I guess I should have guessed when early in the school year he refused senior pictures and I had to steal one (caught him by surprise and snapped a good one), that when it came time to walk across the stage, he wouldn't be there. Exactly what happened - although thankfully I knew ahead of time so it wasn't a surprise. The week of graduation was full. On Monday he got his driver's license, on Wednesday his dad gave him a car for graduation, on Saturday it was graduation (like I said, he didn't attend) and on Sunday he wrapped his car around a tree. No worries, he was not hurt but the car was totaled. Talk about a week from _____. Since that week, this child had bought a used truck - then found out 5 days later the transmission was bad and sold it for junk. Paid to have the clutch fixed on his Jeep, and after 50 miles found out it was in fact not fixed - and now has that vehicle for sale. He had planned to work 3 jobs and do maintenance tanks this summer - he's now only working one job and doing tanks.
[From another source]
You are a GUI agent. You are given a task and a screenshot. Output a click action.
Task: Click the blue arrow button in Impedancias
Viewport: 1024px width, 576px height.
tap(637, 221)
And amazingly enough.....I still can't get him to take out the trash once a week. Yes, we have gone through all the excuses - he's only 16, he is young, he just finished school and needed a break, yada, yada, yada. His plan now..........moving in with his girlfriend the day after he turns 17. Thank you Michigan law, there isn't a thing I can do about that either. So.....I hold my breath. Thankfully I have some amazing friends and family members who are supporting me, letting me vent when needed, and holding my hand along the way. My mantra is "I've done a good job." He will be fine and it's time for him to learn on his own, I guess (at least that is what everyone is telling me). Things have changed so much and I have finally 'let go' of what I thought it was 'suppose to be like.' Most of the time I am at peace and try not to think about what is to come. As for me..........since life no longer revolves around that child........there will be changes there too. Professionally and personally I'm trying to figure out the next steps. I'm going to be alone for the first time in my life (living wise and responsibilities to others wise) and I want to be happy. But what does that mean???? I think that is a perfect subject for another post :-)

Wednesday, May 2, 2012

Next is Graduation

Daily I get a reminder in the morning on the way to work how many days it is until graduation. Like I don't know - I'm the principal!! I have a unqiue situation because I ride to work daily with my son, who is a student at the school where I am the principal. And yes, he is a senior suffering from senioritis. Most days I indulge him and just listen to his count down. Some days I do have to smile though - doesn't he realize he is not the only one counting?! Doesn't he realize what it is going to mean to see him walk across that stage and get his dipolma to those around him? His educational path has not been easy, on any of us. We are lucky, he is bright and talented. He is gifted and gifted with learning differences. He is also cocky and stubborn and has never went around the block the short way. School has been no different. So...we are going to celebrate in 38 days! We are going to celebrate many things. And then.....we are going to hold our breath and see what happens next!